«Ink, Papers and Scraps» à la galerie Gorgi: Faire parler les bouts de papier
Najeh Zarbout, Aicha Snoussi, Mohamed Amine Hamouda s’accordent à nous révéler l’essentiel de la matière, ils la détournent, la font vibrer et questionner son environnement d’origine. La rencontre de matières distinctes crée un ensemble qui construit son propre langage… Un langage qui prend appui dans les temps les plus reculés pour tendre la main à une contemporanéité aussi simple qu’inaccessible.
Un tour du côté de la galerie Gorgi est une découverte de trois démarches, trois univers de peintres aussi distincts que complémentaires qui ont donné naissance à «Ink, Papers and Scraps»–encre, feuilles et bouts de papier.
Depuis la première trace de charbon sur les parois des grottes jusqu’aux traits d’encre délicats qui ornaient les manuscrits enluminés, le papier a toujours été le confident de l’artiste. Cette humble toile, tissée de rêves pulpis et de lumière solaire, berce les murmures d’inspiration, les explosions désordonnées de la frustration et les dessins discrets qui dansent dans les marges de la pensée.

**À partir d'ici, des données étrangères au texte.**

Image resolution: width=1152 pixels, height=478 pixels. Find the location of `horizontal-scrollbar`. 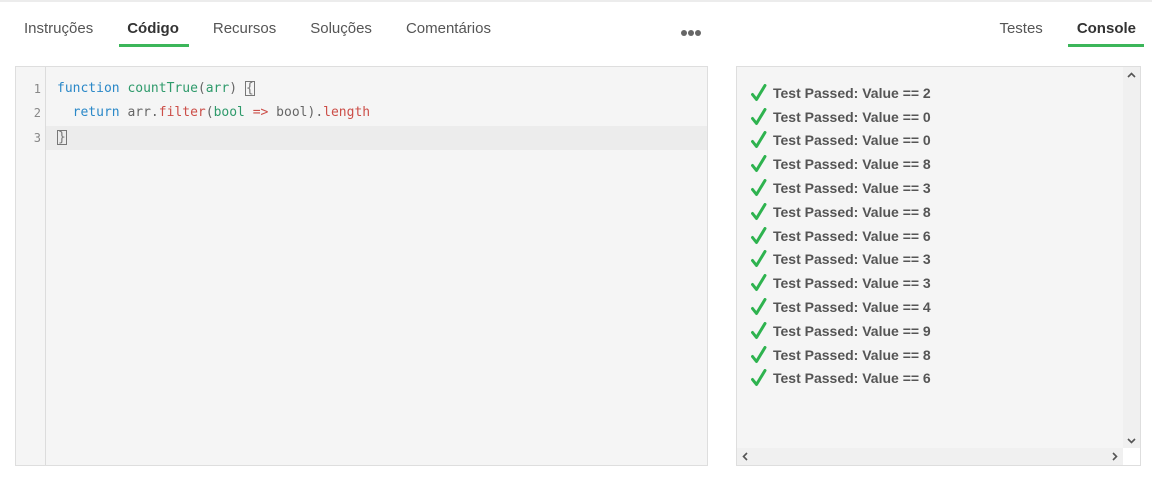

horizontal-scrollbar is located at coordinates (930, 456).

Dans cette exposition, trois artistes dévoilent leurs dialogues profondément personnels avec le papier. Ce n’est pas simplement une surface, mais une extension de leur être même. Le papier est étiré, sculpté et caressé : il porte le poids des taches d’encre et des lignes délicatement tracées. Il est déchiré en murmures, remodelé en histoires, et finalement fait écho à l’âme de l’artiste.
Aicha Snoussi prend le centre de la galerie, elle occupe le couloir central entre d’autres œuvres avec une pièce maîtresse qui impose l’arrêt, le regard qui essaye de déchiffrer une typographie étrange, des lettres et des mots tels des éclaboussures sur la surface plane d’un parchemin, de papier qui s’étale en longueur peut-être à l’infini.
Talismans, incantations, les lettres bien nettes qui défient le temps et d’autres à peine lisibles cèdent la précision de leur tracé à l’usure. Les formes fuselées qui s’imposent comme une évidence apportent plus de mystère qu’un éclairage. Elles se plaquent sur le support du dessin comme pour lui donner une troisième, un élan, un envol. Aicha Snoussi semble aimer brouiller les pistes, elle parsème le pourtour de son parchemin par une autre temporalité qui interpelle des temps encore plus reculés, des ossements, des fossiles, des vestiges qui invoquent une histoire qu’elle réinvente en plaçant tous ces codes à déchiffrer… ou pas d’ailleurs.
L’effervescence, l’accumulation et l’agitation du travail de Aicha Snoussi viennent percuter avec le calme et la quiétude de Najeh Zarbout.
Un calme non dépourvu de malice et d’espièglerie. Le papier, sous le pouvoir d’alchimiste de Najeh, est dégradé de nuances pastelles, de courbes et de reliefs, de nuages et d’horizons, une pratique plastique qui se nourrit de surprises et aléas. Ses œuvres, a priori ludiques, portent dans ses dessous des sujets sérieux, voire transgressifs. Son papier est une déchirure au gré du mouvement et du hasard, ses aplats s’insurgent contre la planche de verre qui les écrase pour dessiner à eux seuls leur trajectoire. Entre le découpage qui cherche la lumière pour faire corps avec son ombre et la lacération de la matière pour découvrir diverses lignes et entailles, elle trouve dans le papier un voyage onirique, un dialogue avec un alter ego.
Si Mohamed Amine Hamouda a choisi pour cette exposition des œuvres à échelle humaine, c’est que son désir de faire corps avec les autres œuvres est bien réel. Se plaçant face à la proposition de Najeh avec pour intermédiaire le parchemin de Aicha Snoussi, il leur donne la réplique avec des fibres et des pigments. Sa généalogie de la terre se dessine à chaque fois par ces stratifications de la matière. Celle qu’il ramasse, il la traite, la tisse, la tresse après l’avoir macérée et teintée de pigments du même milieu. Cette forme d’endogamie plastique que s’impose l’artiste va au-delà de l’approche esthétique, le sens en est encore plus pertinent, plus engagé, plus extrême.
Quand l’encre n’écrit plus des lettres ou dessine des lignes et des formes, quand la couleur se plie au diktat du naturel et quand le discours se place dans les nœuds et les croisements pour créer la trame d’une maille originelle, c’est un retour aux sources, un retour au langage brut et élémentaire de la création. Et puis, qu’ils dansent avec l’encre, la teinture et assemblent ses fibres, ou qu’ils insufflent la vie à des fragments et des chutes.